Actions to take:
1: Translate this sentence from the reinforcement learning flashcards into Spanish: "What properties must the learning rate have for RL?"
2: Put the lines of the listing between the line holding "Where should I click to: Switch" and the line holding "pos(1065,368)", inclusive, into a numbered list, leaving out any blank lines.

CS7642_Week2 Flashcards
How do we evaluate a learner?
- Value of the returned policy
- Computational complexity (time)
- Experience complexity (i..e how much data it needs)
What are the 3 “classes” of solution methods for solving RL problems? (bonus: what category do TD methods fall into?)
- Model-based
- Value-based (TD methods fall into this)
- Policy-based
What properties must the learning rate have for RL?
- SUM of all learning rate values must be infinite
2. SUM OF SQUARES of learning rate values must be finite
Names some of the differences between TD(0) and TD(1)
TD(0):
- Slow to propagate information
- High bias, low variance
- Maximum likelihood estimate (MLE)
TD(1):
- Equivalent to MC, samples full trajectories
- Requires full trajectory in order to update
- Low bias, high variance
What values lambda tend to work well (empirically speaking) when used in TD(lambda)?

(A series of records)
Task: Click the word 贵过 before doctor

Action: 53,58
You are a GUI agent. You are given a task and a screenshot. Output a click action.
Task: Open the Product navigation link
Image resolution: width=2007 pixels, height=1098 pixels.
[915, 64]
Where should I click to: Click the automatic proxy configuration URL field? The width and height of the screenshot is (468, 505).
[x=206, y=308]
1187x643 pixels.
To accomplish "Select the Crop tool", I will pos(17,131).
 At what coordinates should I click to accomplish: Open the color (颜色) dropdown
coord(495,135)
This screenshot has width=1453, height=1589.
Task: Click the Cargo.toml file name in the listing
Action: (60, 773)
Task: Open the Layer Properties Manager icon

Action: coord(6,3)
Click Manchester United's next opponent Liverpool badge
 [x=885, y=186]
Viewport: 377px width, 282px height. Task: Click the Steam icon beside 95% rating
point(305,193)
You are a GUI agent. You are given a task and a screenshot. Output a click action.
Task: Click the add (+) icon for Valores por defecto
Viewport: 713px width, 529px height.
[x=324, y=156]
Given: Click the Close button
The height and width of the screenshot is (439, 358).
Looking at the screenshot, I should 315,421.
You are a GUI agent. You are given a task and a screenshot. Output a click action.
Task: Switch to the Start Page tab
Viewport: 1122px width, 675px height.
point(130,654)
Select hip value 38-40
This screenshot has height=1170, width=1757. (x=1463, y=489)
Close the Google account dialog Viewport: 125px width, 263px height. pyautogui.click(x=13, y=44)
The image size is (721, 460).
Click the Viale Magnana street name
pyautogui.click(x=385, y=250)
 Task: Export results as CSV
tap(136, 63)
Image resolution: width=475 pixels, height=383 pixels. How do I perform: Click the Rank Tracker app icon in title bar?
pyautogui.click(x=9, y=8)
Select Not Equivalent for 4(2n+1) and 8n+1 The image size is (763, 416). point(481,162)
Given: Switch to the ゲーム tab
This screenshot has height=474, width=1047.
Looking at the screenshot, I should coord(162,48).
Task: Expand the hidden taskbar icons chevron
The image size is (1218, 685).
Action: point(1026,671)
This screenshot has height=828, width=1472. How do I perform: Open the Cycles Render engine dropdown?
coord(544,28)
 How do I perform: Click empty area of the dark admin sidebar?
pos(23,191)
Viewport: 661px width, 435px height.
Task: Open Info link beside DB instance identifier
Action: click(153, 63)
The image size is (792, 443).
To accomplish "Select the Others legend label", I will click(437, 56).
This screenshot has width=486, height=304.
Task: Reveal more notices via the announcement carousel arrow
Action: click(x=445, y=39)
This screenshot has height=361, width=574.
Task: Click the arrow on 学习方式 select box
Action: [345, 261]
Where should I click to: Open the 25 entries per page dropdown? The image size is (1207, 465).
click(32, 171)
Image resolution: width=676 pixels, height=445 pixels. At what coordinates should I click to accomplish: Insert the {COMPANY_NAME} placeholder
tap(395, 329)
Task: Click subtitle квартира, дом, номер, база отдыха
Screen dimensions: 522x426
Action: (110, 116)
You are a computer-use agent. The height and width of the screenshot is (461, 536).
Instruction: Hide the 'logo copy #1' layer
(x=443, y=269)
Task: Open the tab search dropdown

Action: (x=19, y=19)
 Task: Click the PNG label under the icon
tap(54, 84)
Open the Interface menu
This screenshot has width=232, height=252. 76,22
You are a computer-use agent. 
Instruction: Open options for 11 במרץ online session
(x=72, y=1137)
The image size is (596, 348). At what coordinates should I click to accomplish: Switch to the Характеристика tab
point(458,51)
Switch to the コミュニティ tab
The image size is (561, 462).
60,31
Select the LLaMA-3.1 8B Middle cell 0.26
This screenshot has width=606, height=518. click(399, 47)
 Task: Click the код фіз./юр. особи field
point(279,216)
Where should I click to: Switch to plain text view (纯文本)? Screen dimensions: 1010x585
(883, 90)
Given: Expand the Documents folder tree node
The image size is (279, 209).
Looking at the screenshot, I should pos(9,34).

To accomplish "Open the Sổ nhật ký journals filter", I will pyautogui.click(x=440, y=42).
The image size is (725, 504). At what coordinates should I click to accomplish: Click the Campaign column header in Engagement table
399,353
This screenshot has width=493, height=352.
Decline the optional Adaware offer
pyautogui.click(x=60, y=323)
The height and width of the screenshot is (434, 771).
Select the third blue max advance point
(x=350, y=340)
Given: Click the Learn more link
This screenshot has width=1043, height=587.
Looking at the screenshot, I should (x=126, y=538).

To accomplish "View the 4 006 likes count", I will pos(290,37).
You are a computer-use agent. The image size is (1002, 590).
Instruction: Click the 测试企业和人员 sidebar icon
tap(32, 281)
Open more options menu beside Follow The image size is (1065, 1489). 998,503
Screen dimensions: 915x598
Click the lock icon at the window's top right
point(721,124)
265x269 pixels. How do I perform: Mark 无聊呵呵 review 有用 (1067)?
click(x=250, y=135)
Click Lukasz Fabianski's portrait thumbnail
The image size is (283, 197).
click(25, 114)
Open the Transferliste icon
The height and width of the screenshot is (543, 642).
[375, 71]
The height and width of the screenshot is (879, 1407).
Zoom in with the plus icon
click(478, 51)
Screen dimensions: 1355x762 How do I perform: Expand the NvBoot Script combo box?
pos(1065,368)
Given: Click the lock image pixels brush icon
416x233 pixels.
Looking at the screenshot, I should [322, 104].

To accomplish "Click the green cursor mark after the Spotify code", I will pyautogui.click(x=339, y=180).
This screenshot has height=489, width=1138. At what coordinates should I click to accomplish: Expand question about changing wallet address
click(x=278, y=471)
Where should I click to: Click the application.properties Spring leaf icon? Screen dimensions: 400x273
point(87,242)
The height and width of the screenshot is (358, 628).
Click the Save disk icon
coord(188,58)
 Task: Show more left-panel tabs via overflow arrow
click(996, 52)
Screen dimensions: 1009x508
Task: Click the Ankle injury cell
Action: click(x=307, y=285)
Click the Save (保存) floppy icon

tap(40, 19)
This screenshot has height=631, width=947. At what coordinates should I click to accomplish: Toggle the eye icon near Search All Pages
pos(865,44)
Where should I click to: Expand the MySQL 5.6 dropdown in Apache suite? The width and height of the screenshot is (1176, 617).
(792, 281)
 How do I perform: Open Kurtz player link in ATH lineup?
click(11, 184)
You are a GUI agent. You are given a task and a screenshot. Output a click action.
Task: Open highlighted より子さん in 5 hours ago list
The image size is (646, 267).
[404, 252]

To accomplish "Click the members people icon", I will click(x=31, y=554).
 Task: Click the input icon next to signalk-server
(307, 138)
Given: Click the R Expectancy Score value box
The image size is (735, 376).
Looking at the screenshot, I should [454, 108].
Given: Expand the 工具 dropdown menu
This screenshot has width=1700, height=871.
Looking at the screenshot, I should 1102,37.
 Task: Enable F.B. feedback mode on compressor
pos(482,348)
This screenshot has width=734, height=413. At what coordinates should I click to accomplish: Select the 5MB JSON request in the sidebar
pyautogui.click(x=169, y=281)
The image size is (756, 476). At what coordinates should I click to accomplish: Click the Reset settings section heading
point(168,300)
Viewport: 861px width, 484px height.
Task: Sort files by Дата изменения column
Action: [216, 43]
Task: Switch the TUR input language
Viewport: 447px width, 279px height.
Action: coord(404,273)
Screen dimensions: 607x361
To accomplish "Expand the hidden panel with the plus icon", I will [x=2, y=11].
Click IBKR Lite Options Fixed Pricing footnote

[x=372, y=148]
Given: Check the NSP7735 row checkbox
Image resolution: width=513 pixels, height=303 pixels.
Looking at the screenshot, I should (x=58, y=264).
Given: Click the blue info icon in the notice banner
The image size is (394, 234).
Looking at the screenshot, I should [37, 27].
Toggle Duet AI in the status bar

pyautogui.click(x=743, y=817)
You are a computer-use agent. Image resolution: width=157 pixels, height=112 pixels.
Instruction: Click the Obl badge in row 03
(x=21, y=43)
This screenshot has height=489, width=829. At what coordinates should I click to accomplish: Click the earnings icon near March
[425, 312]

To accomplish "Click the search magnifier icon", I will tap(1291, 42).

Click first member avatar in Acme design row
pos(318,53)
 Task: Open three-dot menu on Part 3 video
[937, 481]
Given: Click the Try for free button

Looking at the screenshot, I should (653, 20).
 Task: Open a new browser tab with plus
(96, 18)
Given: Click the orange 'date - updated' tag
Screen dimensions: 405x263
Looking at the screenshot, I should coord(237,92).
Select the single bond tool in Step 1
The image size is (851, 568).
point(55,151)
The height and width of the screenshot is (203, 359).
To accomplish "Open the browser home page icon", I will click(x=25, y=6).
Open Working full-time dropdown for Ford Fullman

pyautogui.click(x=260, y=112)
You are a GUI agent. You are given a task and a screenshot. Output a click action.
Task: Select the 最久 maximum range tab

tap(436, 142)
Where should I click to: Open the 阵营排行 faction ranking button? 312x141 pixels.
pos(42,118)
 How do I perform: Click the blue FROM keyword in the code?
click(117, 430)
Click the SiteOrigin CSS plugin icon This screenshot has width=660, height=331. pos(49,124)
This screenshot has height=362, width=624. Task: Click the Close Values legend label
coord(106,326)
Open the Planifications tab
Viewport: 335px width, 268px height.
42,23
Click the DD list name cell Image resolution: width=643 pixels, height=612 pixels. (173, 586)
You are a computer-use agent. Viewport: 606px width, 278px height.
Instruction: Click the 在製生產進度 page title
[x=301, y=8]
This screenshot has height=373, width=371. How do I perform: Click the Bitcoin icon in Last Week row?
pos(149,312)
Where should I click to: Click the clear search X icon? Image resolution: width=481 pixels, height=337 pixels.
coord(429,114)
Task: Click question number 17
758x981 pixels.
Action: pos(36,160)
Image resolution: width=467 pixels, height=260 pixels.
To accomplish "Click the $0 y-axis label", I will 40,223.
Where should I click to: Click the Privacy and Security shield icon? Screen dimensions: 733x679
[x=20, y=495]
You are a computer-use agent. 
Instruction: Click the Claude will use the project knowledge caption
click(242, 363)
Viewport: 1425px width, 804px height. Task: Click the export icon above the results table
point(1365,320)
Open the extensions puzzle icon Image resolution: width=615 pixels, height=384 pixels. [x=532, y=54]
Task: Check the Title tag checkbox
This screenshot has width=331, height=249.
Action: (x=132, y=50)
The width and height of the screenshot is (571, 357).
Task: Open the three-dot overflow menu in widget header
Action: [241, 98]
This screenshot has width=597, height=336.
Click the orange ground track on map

Outputs for the tasks:
1: ¿Qué propiedades debe tener la tasa de aprendizaje para RL?

2:
1. Where should I click to: Switch to plain text view (纯文本)? Screen dimensions: 1010x585
2. (883, 90)
3. Given: Expand the Documents folder tree node
4. The image size is (279, 209).
5. Looking at the screenshot, I should pos(9,34).
6. To accomplish "Open the Sổ nhật ký journals filter", I will pyautogui.click(x=440, y=42).
7. The image size is (725, 504). At what coordinates should I click to accomplish: Click the Campaign column header in Engagement table
8. 399,353
9. This screenshot has width=493, height=352.
10. Decline the optional Adaware offer
11. pyautogui.click(x=60, y=323)
12. The height and width of the screenshot is (434, 771).
13. Select the third blue max advance point
14. (x=350, y=340)
15. Given: Click the Learn more link
16. This screenshot has width=1043, height=587.
17. Looking at the screenshot, I should (x=126, y=538).
18. To accomplish "View the 4 006 likes count", I will pos(290,37).
19. You are a computer-use agent. The image size is (1002, 590).
20. Instruction: Click the 测试企业和人员 sidebar icon
21. tap(32, 281)
22. Open more options menu beside Follow The image size is (1065, 1489). 998,503
23. Screen dimensions: 915x598
24. Click the lock icon at the window's top right
25. point(721,124)
26. 265x269 pixels. How do I perform: Mark 无聊呵呵 review 有用 (1067)?
27. click(x=250, y=135)
28. Click Lukasz Fabianski's portrait thumbnail
29. The image size is (283, 197).
30. click(25, 114)
31. Open the Transferliste icon
32. The height and width of the screenshot is (543, 642).
33. [375, 71]
34. The height and width of the screenshot is (879, 1407).
35. Zoom in with the plus icon
36. click(478, 51)
37. Screen dimensions: 1355x762 How do I perform: Expand the NvBoot Script combo box?
38. pos(1065,368)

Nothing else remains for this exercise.